Doing so might seem distasteful to those who've never had to do it because they were born into privilege and power.

But beyond the question of whether Warren "gamed the system," isn't the question of her identity and its deployment suggestive of something else? Doesn't it show us that whatever its sins, America's virtues have won - that we have become a plural society?

If someone with Indian blood, no matter how little, is a Harvard professor and stands a chance of being elected to the Senate, might that suggest that the American experiment is working and that we live in a meritocracy?

No, not yet. An Indian identity has become a commodity, though not one that is openly traded. It has real value in only a few places; the academy is one of them. And like most commodities, it is largely controlled by the elite.

In the 19th century, the U.S. government, Indian agents and even commercial barons had power over who was and who wasn't identified as Indian. This meant controlling who got annuities, rations of food and clothing, funding, land and trade.

After the passage of the Dawes Act of 1887, which allowed Indians a certain amount of acreage based on tribal enrollment, it meant controlling who got an allotment of land and who didn't. Half-blood Indians enrolled in tribes were allowed to sell their allotments, while full-bloods were not.

So if you were on the make, it was better to classify Indians as half-blood on paper, get them in debt to you and then have them sign their land over to you. Millions of acres were transferred out of tribal control and into the hands of the government - and to timber, mining, farming and railroad barons. Those with power and those in power controlled who could be classified as Indian and how strongly so.

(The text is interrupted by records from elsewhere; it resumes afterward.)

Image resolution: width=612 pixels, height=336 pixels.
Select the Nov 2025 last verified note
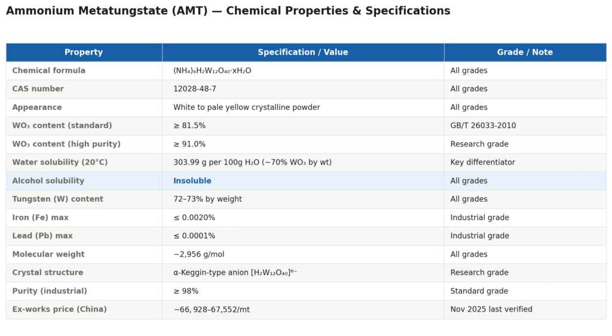pyautogui.click(x=491, y=310)
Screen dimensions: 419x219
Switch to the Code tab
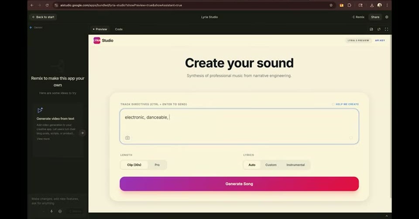point(119,29)
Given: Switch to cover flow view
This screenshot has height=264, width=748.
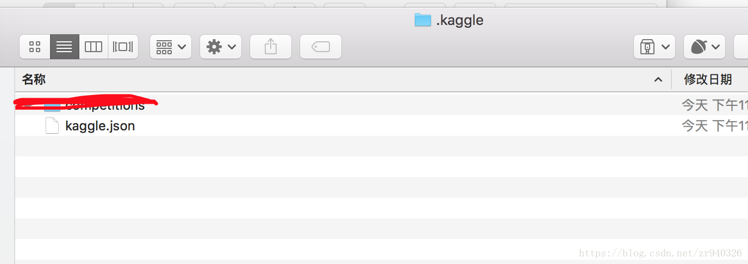Looking at the screenshot, I should pyautogui.click(x=123, y=47).
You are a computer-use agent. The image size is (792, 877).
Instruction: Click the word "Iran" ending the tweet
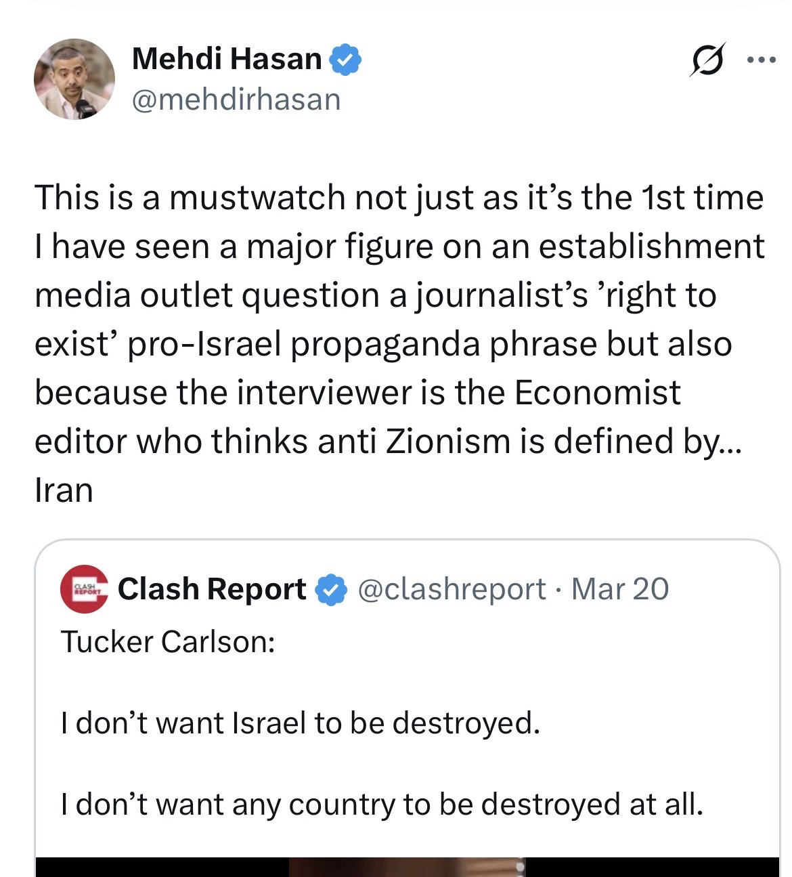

I worry that the same kind of injustice goes on today, but in a different register. Being Indian now is positive. Not everywhere, not all the time - but it is certainly of value in places like Harvard. And just as in the bad old days, who decides what being Indian means is largely controlled by powerful people in powerful institutions.

My father is Jewish, but I didn't really grow up around any of my Jewish relatives, so claiming a Jewish identity - despite that heritage - would feel strange, presumptuous, disrespectful.

On my mother's side we have an ancestor by the name of Bonga, who was African and ended up at Leech Lake in Minnesota, where he married a woman of the Ojibwe tribe, and where I grew up.

Despite this heritage, it would likewise feel very odd to claim that I am African or African American. (I am something like one-156th African.)

I identify as Ojibwe, but the important distinction is that I get to make this choice, and that makes me different from many in my tribe. To be able to control one's identity means you have mastered many social, cultural and economic registers - precisely the ones that can make you a success.

It also means you have the luxury of choice; some people make this luxury themselves, but others are born into it. This is, I think, why one's heritage sometimes smacks of unfair advantage.

For many, to be Indian has meant suffering. For many, to claim it costs very little but can yield tremendous returns.

You risk little when you control the commodity and the market. Indian people have not often controlled both.

That Warren claims she has Indian ancestry means only that America is working, but that it could work better.